Um tribunal criminal em Damasco condenou à morte o ex-ditador sírio e seu irmão por crimes contra a humanidade, homicídio e tortura. A sentença encerra a primeira etapa de responsabilização pela guerra civil, que deixou cerca de 500 mil mortos no país.
A condenação, proferida nesta terça-feira (11), ocorreu à revelia dos ex-líderes, que residem em Moscou. O julgamento abrange crimes como homicídio premeditado, tortura e prisões arbitrárias. O processo faz parte da transição política iniciada em dezembro de 2024, após uma ofensiva insurgente liderada pelo grupo Hayat Tahrir al-Sham (HTS) derrubar a dinastia Assad, no poder desde 1970.
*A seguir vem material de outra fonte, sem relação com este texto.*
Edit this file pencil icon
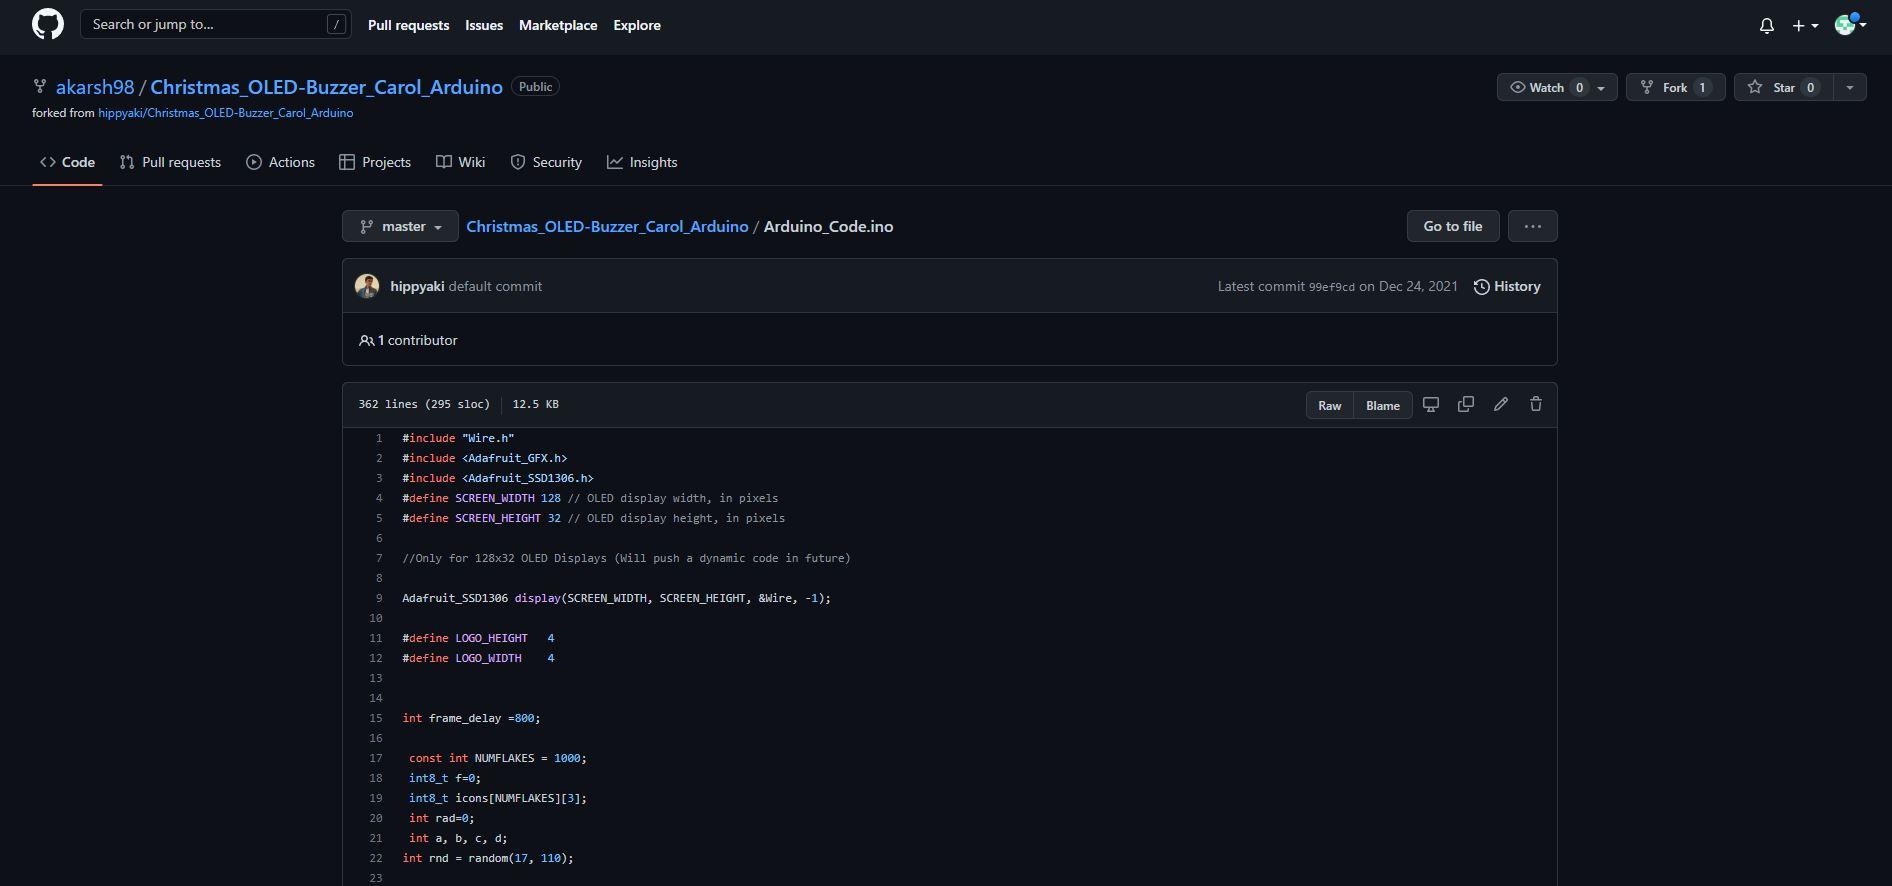Image resolution: width=1892 pixels, height=886 pixels. pos(1501,405)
O único réu presente na sessão foi o ex-general Atef Najib, primo materno do ex-ditador. Najib foi apontado como articulador da repressão violenta aos protestos pró-democracia de 2011. Ele acompanhou a leitura do veredito sob forte esquema de segurança, preso em cela de metal.
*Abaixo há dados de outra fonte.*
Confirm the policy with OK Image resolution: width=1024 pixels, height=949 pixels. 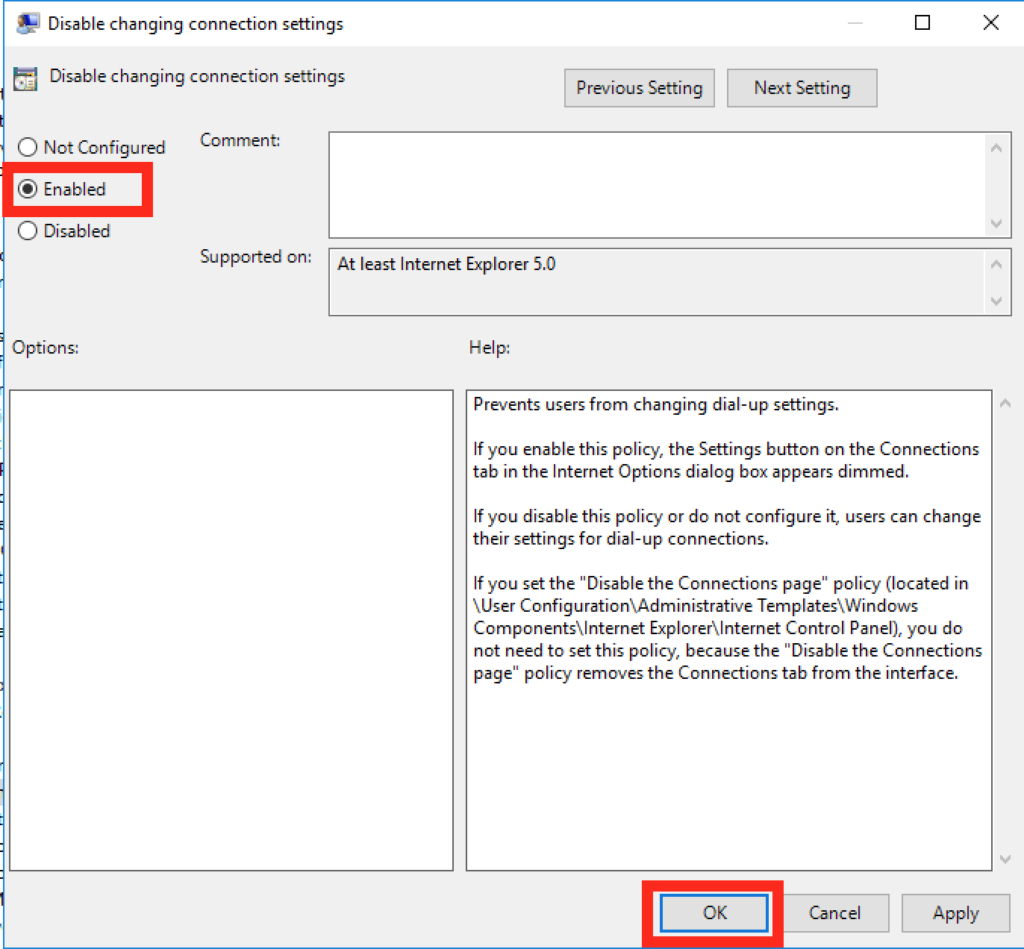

A execução das penas depende de articulação internacional. O novo presidente sírio, Ahmed al-Sharaa, solicitou a extradição ao presidente russo, Vladimir Putin, em outubro de 2025. Contudo, o Kremlin sinalizou manter o asilo político concedido ao aliado histórico, e nem as autoridades russas nem o governo transicional emitiram declarações oficiais sobre o resultado.